WHAT YOU WILL DO
Filter these entries down to lines holding "Services".

EXERCISE INPUT
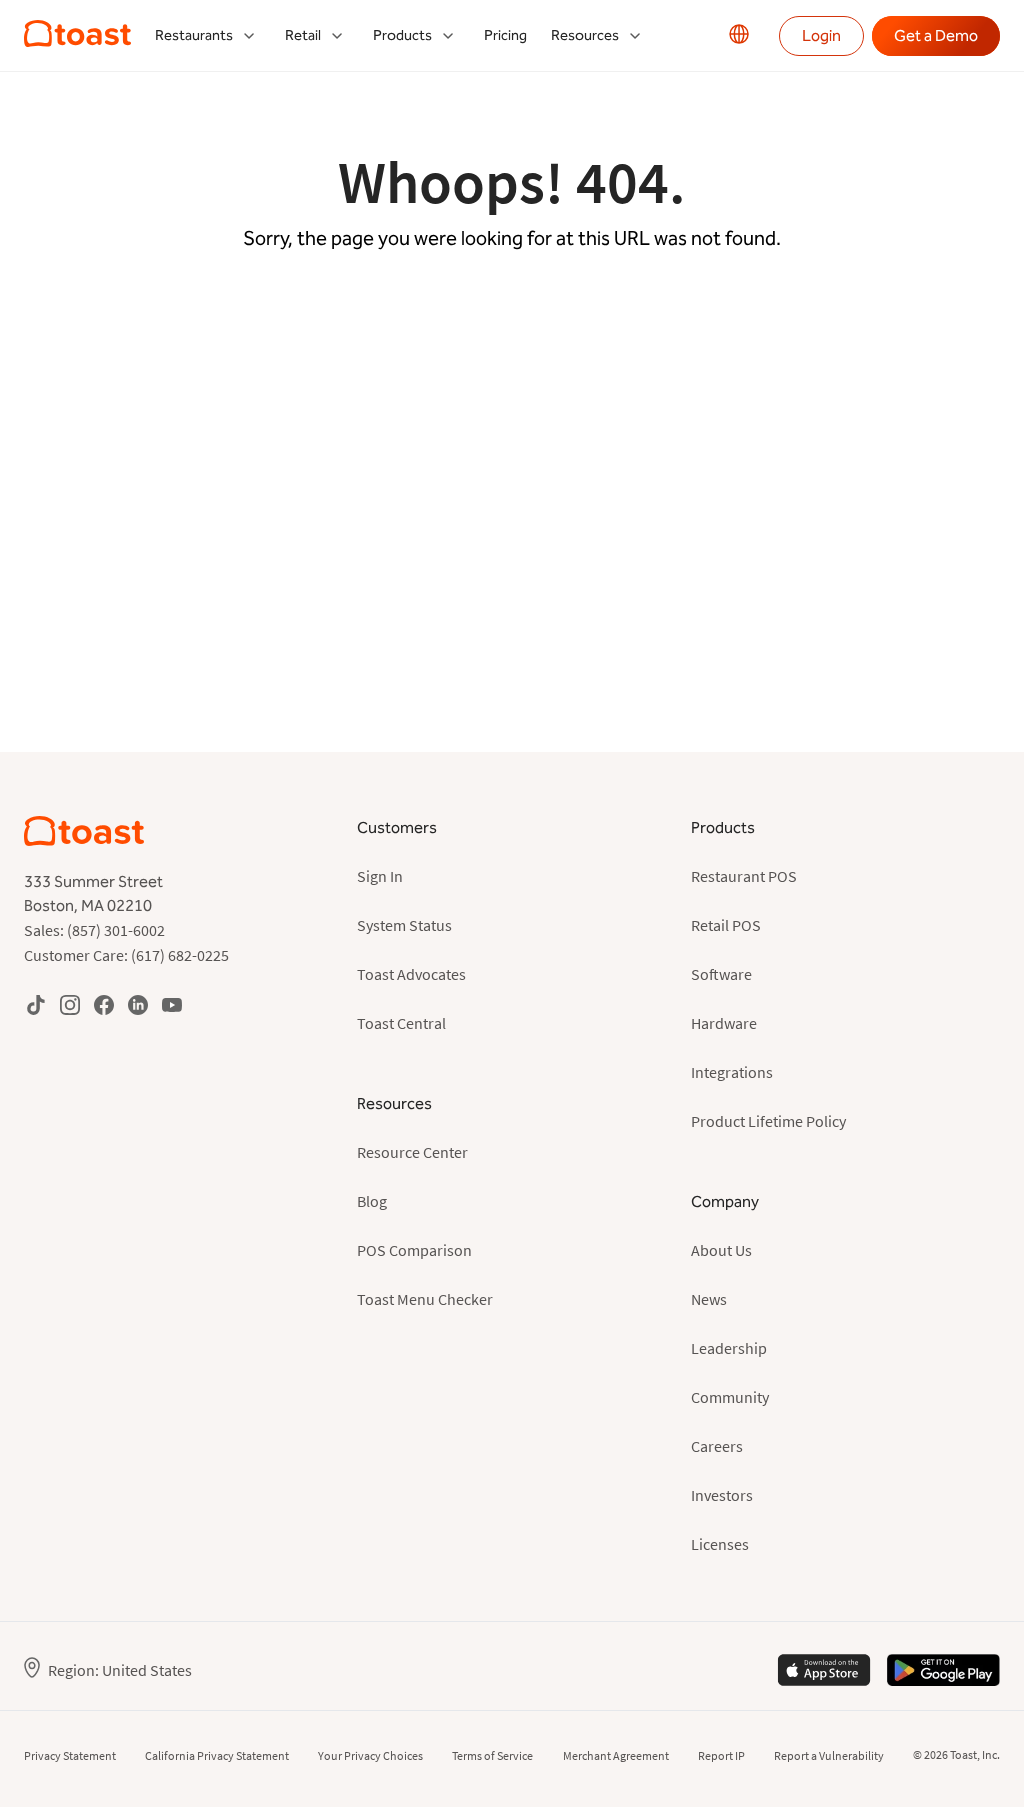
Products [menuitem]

---

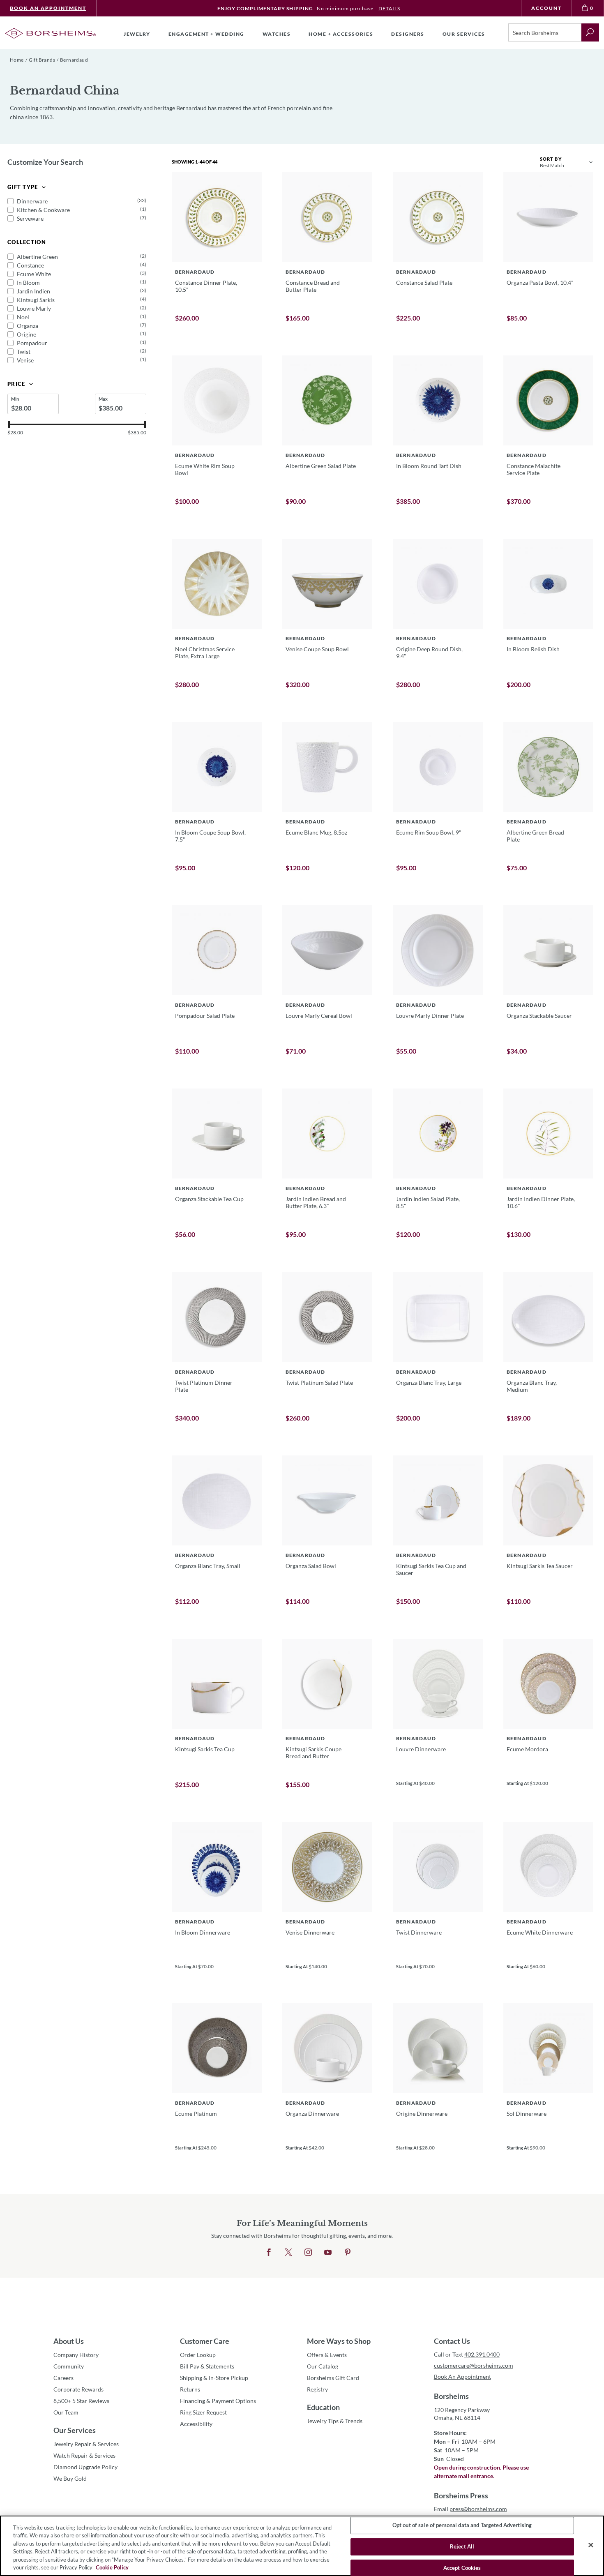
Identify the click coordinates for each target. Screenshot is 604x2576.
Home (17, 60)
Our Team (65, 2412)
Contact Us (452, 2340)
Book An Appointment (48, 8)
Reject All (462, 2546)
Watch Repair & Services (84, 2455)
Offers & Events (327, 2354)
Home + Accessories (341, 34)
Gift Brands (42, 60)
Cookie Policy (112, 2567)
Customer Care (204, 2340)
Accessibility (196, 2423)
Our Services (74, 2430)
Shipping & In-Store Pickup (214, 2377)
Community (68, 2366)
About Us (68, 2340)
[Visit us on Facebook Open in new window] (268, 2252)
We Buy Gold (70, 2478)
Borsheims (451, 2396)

OUTPUT OF THE EXERCISE
Watch Repair & Services (84, 2455)
Our Services (74, 2430)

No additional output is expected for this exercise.